=== TASK DIRECTIONS ===
Reproduce the road safety passage below word for word, between "Dr Roberts got" and "more sustainable society.", inclusive.

=== SOURCE EXCERPT ===
* START *
He said, “We must reclaim our streets and neighbourhoods from the lethal motor vehicle traffic that currently blights them so that we can begin to move our bodies again, in the way that they were designed to be moved. Youth and music are not the causes of road death – wealthy middle aged men who refuse to surrender their cars, or even consider alternative forms of transport, are the problem.”
Dr Roberts got involved in RoadPeace after working as a trauma doctor and seeing the victims of countless traffic accidents. He believes that the de-motorisation of towns and cities will require the greatest human mobilisation in history but that it will usher in a safer and more sustainable society.
He said, “Our dependence on motorised transport has made us fatter and less fit. It has made the roads more dangerous for pedestrians and cyclists, and driven many them off the streets and back into their cars, further increasing the demand for transport. It has made controlling oil supplies the primary strategic objective of nation states so that scarce resources that should be devoted to building a sustainable economy are instead spent on war and destruction.
“We should look to a future where there will be fewer road deaths and injuries, cleaner air and much less traffic noise. Urban infrastructure must show a new respect for humanity. The torrent of lies that has been used to justify the ‘accidental’ deaths of 3,000 people each day on the world’s roads and the daily disabling of 30,000 more, will take its place in history alongside the justifications for slavery, racism and imperial war.”
Dr Roberts is calling on London’s youth to picket the safety conference and to demand a future where real road safety is prioritised above wars over oil. He said, “Young people and music are the future – not causes of road traffic crashes. This is an issue of public space – who owns our roads? The idea that people have to be really careful when walking or cycling around our cities not to be killed by speeding cars is a hideous distortion.”
* END *
=== DATA LINES ===
* START *
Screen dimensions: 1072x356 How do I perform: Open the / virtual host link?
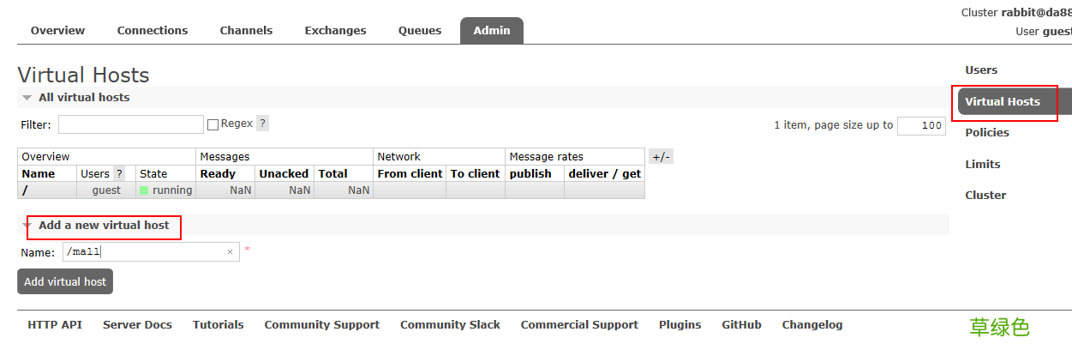pyautogui.click(x=25, y=190)
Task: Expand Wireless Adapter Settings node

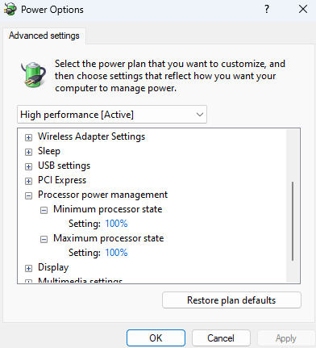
* END *
=== RESULT BELOW ===
Dr Roberts got involved in RoadPeace after working as a trauma doctor and seeing the victims of countless traffic accidents. He believes that the de-motorisation of towns and cities will require the greatest human mobilisation in history but that it will usher in a safer and more sustainable society.